Obviously these old school Hemmingway, Wolfe type fans can’t get into the modern world with King. While these self righteous reviewers were looking for the next Herman Melville, King was hammering out novel after novel like Christine, IT, Pet Sematarymuch to the disdain of these reviewers that were already in their fifties and sixties when King was early in his career. The more that King wrote and published, the more some of the reviewers hated his work. Pretty soon there was a dividing line being drawn in the literary world between those reviewers that hated King and couldn’t/wouldn’t accept him in literature and those that did.
The reviewers that loved King told the world through their nationally read book reviews in newspapers or on TV and in the last two decades the internet. This new school bunch of reviewers were the reviewers that King had hooked way back when Carrie had hit the scene. Some he hooked on The Shining, some on ‘Salem’s Lot and others on The Stand (and as time and books went on, so did his fan base). What I think is great is that some of the reviewers of his work today were the same kids that read King and watched the movies adapted from the pages. You’ll be hard pressed to find a generation X’er that doesn’t like King’s work whether it be all of it or just a portion.
Once King made more fans through his inventive imagination, some of those fans would grow up reading King’s work even today and those same fans took to whatever medium they could get their hands on and review Stephen King’s work, me included. Most reviews of his works are positive today, unlike the stale old book reviewers that expected books to be boring, and about times that no one in the last century could recall. I understand there’s classics out there, I do. I’ve read those same classics that the old school book reviewers can’t let go of. I think the biggest problem that the aging elite book reviewer of King’s work is that they can’t accept that the world has moved on and no longer care for long gone forgotten novels. And I will hazard a guess that as time goes on, most of King’s work will be forgotten save for a few novels and shorts that will probably outlive us all. It happens to all the greats. How many Ray Bradbury novels can you name right now?
Very, very few writers write like writers did 80 years ago. I feel that one of the biggest reasons that older books don’t get looked at much anymore is simply because they just don’t translate well into our vernacular anymore. King still does and has been for decades; for my generation and the one behind me.

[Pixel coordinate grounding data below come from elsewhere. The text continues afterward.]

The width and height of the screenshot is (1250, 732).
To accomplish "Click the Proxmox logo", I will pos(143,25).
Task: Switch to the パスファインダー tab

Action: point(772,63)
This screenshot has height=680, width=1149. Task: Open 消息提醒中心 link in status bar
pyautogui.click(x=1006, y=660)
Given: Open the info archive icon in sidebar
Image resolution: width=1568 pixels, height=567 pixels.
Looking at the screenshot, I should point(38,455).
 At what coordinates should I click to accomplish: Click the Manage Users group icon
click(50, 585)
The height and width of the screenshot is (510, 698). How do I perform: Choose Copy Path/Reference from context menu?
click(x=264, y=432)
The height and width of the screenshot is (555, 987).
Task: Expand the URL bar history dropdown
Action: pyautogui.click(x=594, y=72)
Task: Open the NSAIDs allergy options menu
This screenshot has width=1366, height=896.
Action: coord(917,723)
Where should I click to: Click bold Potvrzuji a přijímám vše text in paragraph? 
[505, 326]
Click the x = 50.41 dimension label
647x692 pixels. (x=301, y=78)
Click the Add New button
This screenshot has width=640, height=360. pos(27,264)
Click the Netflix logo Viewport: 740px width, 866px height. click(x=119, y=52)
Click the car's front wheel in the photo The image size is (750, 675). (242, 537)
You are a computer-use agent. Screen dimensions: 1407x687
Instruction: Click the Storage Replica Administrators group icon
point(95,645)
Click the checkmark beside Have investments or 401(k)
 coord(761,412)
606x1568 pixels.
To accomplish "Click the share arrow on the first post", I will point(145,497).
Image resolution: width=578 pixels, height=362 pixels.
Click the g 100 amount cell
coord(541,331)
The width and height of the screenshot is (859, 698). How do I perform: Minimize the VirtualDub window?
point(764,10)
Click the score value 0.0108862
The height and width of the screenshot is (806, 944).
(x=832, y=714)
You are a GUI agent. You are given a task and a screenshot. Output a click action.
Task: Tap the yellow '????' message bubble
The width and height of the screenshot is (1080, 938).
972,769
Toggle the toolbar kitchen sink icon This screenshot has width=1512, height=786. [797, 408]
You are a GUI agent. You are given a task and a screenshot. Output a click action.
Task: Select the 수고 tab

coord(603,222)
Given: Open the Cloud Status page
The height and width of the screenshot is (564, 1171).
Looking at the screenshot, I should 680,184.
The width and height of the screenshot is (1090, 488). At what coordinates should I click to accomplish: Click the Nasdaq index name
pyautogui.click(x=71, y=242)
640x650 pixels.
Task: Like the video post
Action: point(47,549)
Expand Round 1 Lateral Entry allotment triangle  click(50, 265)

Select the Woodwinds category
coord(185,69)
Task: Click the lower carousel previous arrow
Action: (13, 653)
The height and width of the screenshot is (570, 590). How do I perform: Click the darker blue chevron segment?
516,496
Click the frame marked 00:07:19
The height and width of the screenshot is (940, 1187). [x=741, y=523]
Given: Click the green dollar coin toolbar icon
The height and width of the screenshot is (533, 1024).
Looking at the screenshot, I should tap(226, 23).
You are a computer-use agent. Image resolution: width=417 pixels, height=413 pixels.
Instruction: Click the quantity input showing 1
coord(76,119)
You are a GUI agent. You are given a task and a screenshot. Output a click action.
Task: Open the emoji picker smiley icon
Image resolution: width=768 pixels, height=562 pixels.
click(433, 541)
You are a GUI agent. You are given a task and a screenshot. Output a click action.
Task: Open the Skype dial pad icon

I re-read Firestarter not too long ago and that book still translates well into 2017. It helps that I was alive when the book was published and know a lot about the pop culture that King references in the novel. However, in 2020, when a 19 year-old kid picks up Firestarter, are they going to be able to relate to that novel and the pop culture references? No, probably not. Does that mean King then becomes Mark Twain?
The thing that really help boost King was the adaptations of his work to the small and big screens. People that didn’t like to read could watch his work on film and they loved it. Then you had the people who read his books and then watched the films. With this double-pronged attack, it was hard for Stephen King’s name not to be a household one. Even my mother knew who King was even though she never watched a King adaptation or read any of his books but she knew what he was. He’s the blue collar writer that connects with most of the people that buy his books and goes to the theaters to watch the films because at the end of the day, no matter how much the man is worth, he likes to write and tell stories. I have a strong feeling he’d be writing even if he wasn’t doing it for a living. It’s very rare that anyone gets to turn a hobby into a career.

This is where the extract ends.